もちろん次期F-Xの決定は、戦闘機の速度がいくか、航続距離がいくら、搭載能力がいくらといった性能だけじゃなくて、ミサイル防衛計画なんかも同時に進められていたわけだけど、イージス艦だとかミサイル防衛計画だとか対潜哨戒システムだとか、そして米国などの同盟国との共同作戦を行う場合のインターオペラビリティだとか、さまざまな要素が複雑にからんでいる。逆に言えば、日本をどのように「防衛」するかという大きな防衛のプランの中で決まってくる。たとえば、領空に入ってきた外国の飛行機を追い出せばいいんだ、という前提なら、F-35みたいな高度な機能や多機能な戦闘機である必要はない。F-35は対空ばかりでなく、対艦、対地の戦闘能力が高いことが特徴だが、これは次期F-Xが決まる前の2006年に自衛隊の統合作戦遂行のための統合幕僚監部が設置されたことと無関係ではないはずだ。やはり2006年に防衛産業を育成するための防衛事業庁が設置されていることがF-35開発への参加、ライセンス生産、そして武器輸出への伏線になっている。
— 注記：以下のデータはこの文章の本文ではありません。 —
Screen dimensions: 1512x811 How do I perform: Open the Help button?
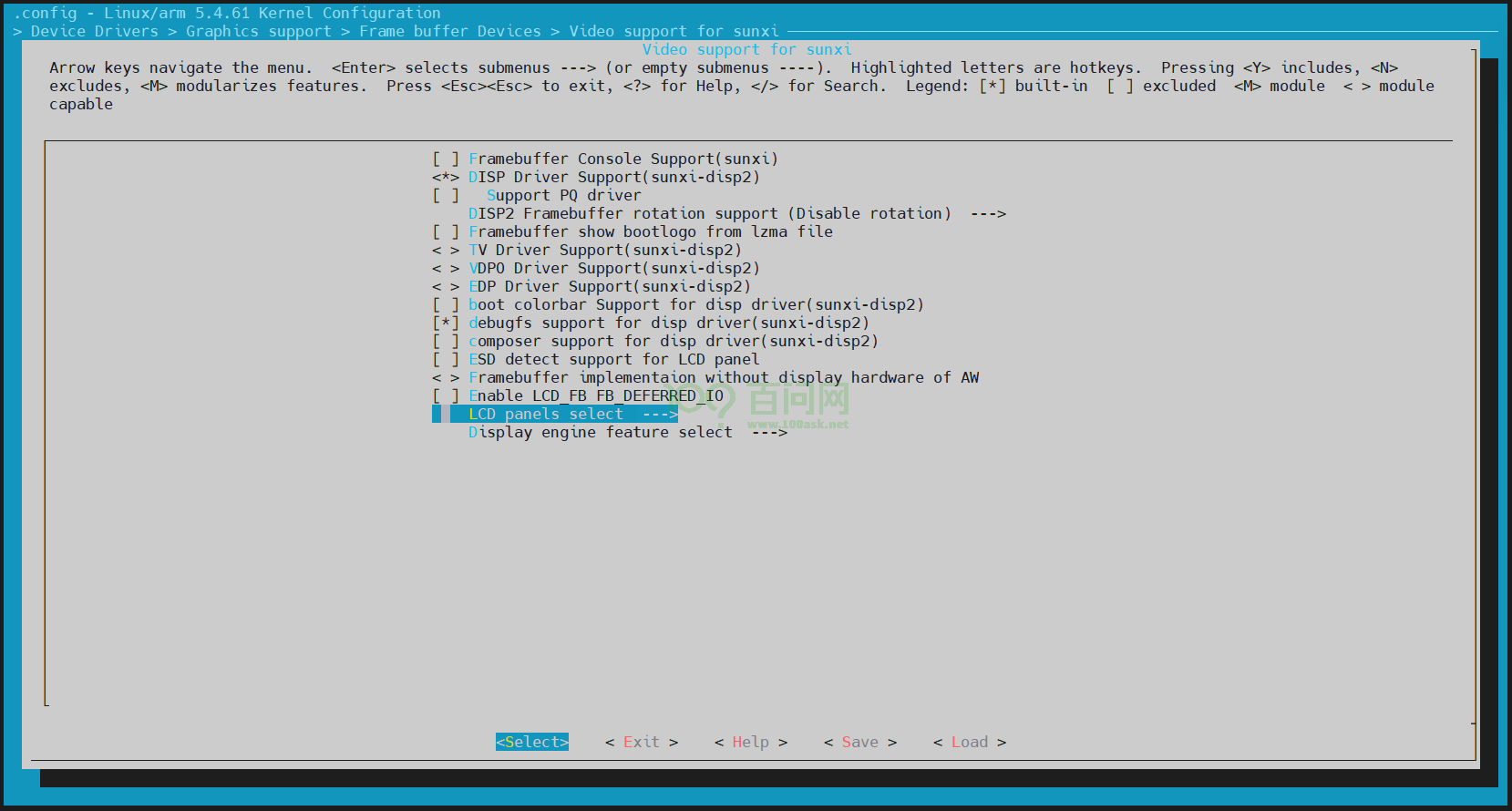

とにかく機種選定に関しては結局、中長期的な防衛計画の枠組みで決まるので、「F-35は高いから買わない」とかいうオプションはないのだろう。実際の価格は従来の戦闘機の2倍近くになりそうだというし、メンテナンスも従来の戦闘機と違ってとんでもなく費用がかかるという。しかし「必要なら買う」しかない。そして、計画が立てられた時は法律に抵触する可能性があっても、「必要なら法律を変える」ことで対応するという形なのだが、どうもこれは釈然としない。

こうして見てみると、武器輸出三原則、秘密保護法、日本版NSC、集団的自衛権…といった最近日本政府が打ち出している数々の防衛省がらみの政策は、結局、ずいぶん前から防衛官僚が米国や日本の軍事産業とともに入念に準備してきた政策だったということが見えてくる。昨年の秘密保護法の議論は、最初から結論ありきだったわけだし、三原則の見直しもF-35をめぐる武器ビジネスの仕上げというわけだ。

民が主人であるはずの民主主義国家の防衛政策は、しっかりと国民に 説明し、必要であれば立法手続きを取り、その上で計画を樹立するというのが本当だと思う。ところが、F-35をめぐる一連の動きは、官僚が計画を立案、遂 行して、最後の段階になって強引に法律を作って辻褄をあわせるという順番で、国民への説明だの理解だのを求めという姿勢はどこにも見えない。口を開けば防衛だ、安全保障だ、積極的平和だという日本の政府だが、日本の防衛というやつは本当にこんな調子で事業を進めていいとは思えないのだが。